End of public sector bonuses | The Common Union Front demonstrates again in Quebec

(Montreal) Common Front activists planned to gather at dawn Monday to denounce the Legault government’s decision to cut bonuses while tense negotiations continue between Quebec and the unions representing thousands of public sector workers.


A group of Common Front activists were to demonstrate in front of the Treasury Board offices in Quebec City on Monday from 7 a.m., according to a press release from the Common Front, which brings together the unions of the CSN, the CSQ, the FTQ and the APTS representing more than 420,000 Quebec government workers in the public sectors, education, health and social services as well as higher education.

The Common Front has been demanding for more than a year that several bonuses and measures be maintained for the duration of negotiations, but the provincial government announced earlier that certain bonuses affecting public sector workers would end on September 30.

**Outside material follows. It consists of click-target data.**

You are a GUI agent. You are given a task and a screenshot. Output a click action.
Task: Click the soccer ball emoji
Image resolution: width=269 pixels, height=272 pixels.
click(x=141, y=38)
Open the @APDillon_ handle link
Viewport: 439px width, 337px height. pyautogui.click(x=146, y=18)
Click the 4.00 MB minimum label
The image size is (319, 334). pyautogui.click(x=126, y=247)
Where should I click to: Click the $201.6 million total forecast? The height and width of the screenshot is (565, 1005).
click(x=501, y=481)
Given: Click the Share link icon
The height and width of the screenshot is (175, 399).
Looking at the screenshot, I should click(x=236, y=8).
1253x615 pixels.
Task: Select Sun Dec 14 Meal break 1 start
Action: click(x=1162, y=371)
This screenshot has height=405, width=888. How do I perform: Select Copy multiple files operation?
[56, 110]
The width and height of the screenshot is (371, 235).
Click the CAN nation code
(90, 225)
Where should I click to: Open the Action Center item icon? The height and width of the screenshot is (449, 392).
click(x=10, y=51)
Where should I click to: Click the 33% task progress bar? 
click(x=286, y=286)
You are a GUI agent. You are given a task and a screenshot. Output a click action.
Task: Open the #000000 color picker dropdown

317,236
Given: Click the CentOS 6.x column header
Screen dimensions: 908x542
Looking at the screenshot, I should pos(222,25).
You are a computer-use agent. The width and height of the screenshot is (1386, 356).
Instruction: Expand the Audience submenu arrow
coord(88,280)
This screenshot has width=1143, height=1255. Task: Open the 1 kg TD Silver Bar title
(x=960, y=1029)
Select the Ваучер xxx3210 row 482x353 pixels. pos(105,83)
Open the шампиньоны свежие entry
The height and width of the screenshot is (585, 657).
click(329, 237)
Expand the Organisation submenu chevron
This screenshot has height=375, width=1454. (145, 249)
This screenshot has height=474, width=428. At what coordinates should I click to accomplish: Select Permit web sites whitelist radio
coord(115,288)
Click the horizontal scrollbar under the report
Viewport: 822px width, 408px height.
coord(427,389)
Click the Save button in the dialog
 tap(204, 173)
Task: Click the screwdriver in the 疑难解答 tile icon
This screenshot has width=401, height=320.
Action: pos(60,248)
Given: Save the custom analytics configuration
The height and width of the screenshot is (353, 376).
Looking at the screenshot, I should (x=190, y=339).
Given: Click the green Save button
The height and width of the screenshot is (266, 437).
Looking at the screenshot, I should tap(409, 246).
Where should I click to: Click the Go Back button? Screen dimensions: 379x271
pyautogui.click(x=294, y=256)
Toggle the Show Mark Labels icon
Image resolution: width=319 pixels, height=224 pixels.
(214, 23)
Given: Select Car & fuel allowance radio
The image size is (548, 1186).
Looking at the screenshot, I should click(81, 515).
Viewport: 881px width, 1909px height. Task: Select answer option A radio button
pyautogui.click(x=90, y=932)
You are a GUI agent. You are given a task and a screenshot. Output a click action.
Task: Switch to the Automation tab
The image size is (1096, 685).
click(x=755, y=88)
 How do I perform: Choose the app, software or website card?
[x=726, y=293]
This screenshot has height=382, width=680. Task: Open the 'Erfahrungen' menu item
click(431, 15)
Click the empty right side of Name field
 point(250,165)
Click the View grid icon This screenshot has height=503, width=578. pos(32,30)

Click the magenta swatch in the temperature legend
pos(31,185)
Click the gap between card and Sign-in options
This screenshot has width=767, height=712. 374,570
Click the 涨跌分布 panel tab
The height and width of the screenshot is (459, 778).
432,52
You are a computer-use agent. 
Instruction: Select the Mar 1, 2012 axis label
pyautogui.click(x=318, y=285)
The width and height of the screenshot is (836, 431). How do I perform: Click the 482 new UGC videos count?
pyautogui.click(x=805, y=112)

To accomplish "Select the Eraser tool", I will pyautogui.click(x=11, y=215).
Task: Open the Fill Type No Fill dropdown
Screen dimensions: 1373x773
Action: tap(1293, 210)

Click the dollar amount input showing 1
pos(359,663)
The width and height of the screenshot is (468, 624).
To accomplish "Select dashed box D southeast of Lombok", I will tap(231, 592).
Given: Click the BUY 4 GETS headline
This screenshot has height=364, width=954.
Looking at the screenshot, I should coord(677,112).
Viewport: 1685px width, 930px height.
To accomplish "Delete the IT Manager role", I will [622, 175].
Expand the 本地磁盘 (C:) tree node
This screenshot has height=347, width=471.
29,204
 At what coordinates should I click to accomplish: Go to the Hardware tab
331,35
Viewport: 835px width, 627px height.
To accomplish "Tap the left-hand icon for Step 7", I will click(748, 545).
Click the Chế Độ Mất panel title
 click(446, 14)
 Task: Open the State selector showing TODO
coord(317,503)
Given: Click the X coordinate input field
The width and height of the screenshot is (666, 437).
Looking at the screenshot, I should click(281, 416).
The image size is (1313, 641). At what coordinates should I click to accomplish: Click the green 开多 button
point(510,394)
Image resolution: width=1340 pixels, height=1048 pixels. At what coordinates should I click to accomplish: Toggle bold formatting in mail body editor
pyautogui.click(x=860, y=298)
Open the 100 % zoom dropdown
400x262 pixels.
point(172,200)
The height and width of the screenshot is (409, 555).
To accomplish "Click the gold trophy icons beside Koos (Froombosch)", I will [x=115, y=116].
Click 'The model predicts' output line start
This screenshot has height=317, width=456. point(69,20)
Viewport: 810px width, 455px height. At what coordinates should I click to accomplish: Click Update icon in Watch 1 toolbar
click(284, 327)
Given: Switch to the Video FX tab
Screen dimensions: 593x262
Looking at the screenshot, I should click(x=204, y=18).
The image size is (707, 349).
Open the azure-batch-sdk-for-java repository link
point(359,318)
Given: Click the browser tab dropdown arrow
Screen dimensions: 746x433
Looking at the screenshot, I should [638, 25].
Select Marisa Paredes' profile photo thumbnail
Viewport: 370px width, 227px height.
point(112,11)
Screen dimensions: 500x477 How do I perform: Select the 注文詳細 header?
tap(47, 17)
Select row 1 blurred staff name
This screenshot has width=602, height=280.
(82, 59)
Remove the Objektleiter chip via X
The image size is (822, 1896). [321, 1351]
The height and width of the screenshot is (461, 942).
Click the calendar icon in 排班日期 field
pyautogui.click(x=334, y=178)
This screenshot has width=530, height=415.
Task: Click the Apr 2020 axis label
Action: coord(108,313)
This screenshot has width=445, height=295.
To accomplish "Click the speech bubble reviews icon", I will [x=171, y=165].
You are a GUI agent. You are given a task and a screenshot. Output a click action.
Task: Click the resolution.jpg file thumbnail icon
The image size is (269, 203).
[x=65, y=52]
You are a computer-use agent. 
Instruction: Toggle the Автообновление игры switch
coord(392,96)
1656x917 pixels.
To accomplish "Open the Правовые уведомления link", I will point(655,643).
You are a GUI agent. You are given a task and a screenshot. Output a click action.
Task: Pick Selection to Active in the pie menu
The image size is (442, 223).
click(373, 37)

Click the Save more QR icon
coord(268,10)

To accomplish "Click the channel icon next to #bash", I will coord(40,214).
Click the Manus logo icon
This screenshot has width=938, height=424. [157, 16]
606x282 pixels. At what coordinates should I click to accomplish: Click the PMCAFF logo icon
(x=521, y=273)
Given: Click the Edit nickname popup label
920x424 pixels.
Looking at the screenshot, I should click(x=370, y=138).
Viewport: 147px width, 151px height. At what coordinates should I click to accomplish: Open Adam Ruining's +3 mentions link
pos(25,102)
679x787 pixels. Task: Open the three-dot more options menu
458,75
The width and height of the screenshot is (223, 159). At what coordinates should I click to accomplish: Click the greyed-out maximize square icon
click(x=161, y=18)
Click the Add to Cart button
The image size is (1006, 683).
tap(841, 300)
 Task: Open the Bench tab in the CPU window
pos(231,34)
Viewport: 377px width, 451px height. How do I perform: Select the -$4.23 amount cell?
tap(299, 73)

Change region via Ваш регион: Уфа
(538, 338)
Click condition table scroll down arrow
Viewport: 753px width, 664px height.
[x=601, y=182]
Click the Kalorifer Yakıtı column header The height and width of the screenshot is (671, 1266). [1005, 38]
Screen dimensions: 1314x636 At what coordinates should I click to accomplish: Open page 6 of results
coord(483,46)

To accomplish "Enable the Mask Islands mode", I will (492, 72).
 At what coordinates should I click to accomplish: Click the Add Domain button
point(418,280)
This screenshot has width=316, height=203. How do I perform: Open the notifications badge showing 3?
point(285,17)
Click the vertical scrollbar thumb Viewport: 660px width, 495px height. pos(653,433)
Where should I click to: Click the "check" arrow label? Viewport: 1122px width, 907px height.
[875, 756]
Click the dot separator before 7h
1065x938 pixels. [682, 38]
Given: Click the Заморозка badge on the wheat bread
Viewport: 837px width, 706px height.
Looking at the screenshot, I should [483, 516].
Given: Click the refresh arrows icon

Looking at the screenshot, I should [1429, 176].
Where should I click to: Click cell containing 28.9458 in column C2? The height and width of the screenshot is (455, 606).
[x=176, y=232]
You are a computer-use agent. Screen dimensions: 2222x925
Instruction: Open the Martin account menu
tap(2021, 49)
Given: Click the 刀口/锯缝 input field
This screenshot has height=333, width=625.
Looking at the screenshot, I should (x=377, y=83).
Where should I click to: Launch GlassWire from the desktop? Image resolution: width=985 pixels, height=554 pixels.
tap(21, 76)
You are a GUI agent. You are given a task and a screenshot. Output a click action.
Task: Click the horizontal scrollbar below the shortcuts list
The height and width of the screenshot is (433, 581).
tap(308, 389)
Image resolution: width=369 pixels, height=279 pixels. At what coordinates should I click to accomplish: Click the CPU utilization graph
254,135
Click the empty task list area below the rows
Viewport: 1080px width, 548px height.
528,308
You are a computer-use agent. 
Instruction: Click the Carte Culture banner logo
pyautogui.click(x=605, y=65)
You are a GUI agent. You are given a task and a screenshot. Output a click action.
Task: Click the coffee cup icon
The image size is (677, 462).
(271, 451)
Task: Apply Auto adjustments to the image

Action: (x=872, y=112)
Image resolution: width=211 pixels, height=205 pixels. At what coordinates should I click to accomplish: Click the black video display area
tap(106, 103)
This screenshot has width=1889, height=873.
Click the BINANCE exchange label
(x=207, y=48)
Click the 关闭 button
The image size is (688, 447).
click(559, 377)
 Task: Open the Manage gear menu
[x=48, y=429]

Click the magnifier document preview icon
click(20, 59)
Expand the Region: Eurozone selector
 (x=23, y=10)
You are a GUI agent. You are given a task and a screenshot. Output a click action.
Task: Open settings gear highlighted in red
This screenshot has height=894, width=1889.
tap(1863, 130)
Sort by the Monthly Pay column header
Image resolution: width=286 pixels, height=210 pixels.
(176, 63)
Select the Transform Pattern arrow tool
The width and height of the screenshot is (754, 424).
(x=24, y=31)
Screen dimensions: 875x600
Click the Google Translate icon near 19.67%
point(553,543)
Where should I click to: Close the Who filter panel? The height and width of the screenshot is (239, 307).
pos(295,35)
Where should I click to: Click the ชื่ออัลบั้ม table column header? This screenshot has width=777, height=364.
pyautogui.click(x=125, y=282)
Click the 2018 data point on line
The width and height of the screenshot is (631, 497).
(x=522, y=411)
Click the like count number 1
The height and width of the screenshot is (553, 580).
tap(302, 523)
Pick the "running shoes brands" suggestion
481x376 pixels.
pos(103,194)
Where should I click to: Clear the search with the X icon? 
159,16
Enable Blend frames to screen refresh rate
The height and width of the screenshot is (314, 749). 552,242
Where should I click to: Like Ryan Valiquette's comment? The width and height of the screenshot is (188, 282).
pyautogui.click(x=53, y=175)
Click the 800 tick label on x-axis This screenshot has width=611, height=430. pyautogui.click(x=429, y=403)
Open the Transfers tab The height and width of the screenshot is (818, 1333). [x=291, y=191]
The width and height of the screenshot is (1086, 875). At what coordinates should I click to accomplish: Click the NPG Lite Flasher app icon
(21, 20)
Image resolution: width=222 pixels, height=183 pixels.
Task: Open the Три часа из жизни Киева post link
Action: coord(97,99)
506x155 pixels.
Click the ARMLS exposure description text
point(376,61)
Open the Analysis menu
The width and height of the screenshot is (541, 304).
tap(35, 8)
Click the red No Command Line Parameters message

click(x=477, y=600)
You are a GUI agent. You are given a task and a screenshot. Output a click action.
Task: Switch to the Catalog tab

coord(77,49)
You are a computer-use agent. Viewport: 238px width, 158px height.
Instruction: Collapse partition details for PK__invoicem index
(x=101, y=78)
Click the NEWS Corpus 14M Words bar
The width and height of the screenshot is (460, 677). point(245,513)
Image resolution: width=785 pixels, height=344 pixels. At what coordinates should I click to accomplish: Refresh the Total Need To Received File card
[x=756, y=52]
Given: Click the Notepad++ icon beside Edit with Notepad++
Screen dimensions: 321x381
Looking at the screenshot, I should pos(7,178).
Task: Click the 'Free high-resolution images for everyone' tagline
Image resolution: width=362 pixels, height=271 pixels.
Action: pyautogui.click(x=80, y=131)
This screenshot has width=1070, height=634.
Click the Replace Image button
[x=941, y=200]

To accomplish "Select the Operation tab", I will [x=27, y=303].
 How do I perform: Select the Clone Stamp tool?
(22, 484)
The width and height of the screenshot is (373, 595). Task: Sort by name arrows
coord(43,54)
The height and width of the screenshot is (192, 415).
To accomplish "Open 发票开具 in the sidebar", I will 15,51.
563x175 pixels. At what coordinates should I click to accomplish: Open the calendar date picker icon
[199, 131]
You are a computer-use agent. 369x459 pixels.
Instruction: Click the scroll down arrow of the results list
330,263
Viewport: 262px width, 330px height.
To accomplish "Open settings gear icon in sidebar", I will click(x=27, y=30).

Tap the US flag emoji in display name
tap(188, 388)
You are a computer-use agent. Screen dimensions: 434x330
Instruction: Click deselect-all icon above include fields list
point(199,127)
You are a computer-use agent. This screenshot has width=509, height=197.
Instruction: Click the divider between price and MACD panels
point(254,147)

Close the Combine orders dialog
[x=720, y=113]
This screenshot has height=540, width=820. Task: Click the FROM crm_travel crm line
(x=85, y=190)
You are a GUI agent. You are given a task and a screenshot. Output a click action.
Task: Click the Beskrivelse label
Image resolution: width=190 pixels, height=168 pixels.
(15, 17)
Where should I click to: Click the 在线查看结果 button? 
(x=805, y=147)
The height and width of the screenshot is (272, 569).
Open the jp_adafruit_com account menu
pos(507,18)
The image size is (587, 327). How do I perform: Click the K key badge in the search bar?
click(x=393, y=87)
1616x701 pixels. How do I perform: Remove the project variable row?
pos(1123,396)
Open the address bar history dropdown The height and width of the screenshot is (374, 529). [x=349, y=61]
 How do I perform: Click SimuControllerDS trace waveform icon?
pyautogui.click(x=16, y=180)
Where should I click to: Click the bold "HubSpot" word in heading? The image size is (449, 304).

A negotiation session should take place Monday morning and the Common Front “wishes to increase pressure so that the government agrees on the need to extend these bonuses”. He maintains that these bonuses represent thousands of dollars annually for workers.

“Seeing them use our bonuses as negotiating leverage is simply unacceptable,” says the Common Front press release.

The unions are demanding improvements in working conditions, salary catch-up and protection against inflation. “We’ve had enough of the government’s arrogance, enough of the stupidity. After the major national demonstration at the end of the week, votes in general assemblies continue. If the government was looking for another good idea to fuel the discontent of workers, here is one,” reports the Common Front in its press release.

On Saturday, thousands of people marched through the streets of Montreal during the demonstration organized by the public sector inter-union common front.

Before the march, the President of the Treasury Board, Sonia LeBel, said she was ready to continue discussions, but felt that “we absolutely must organize the work in our schools and our hospitals in a more efficient way.”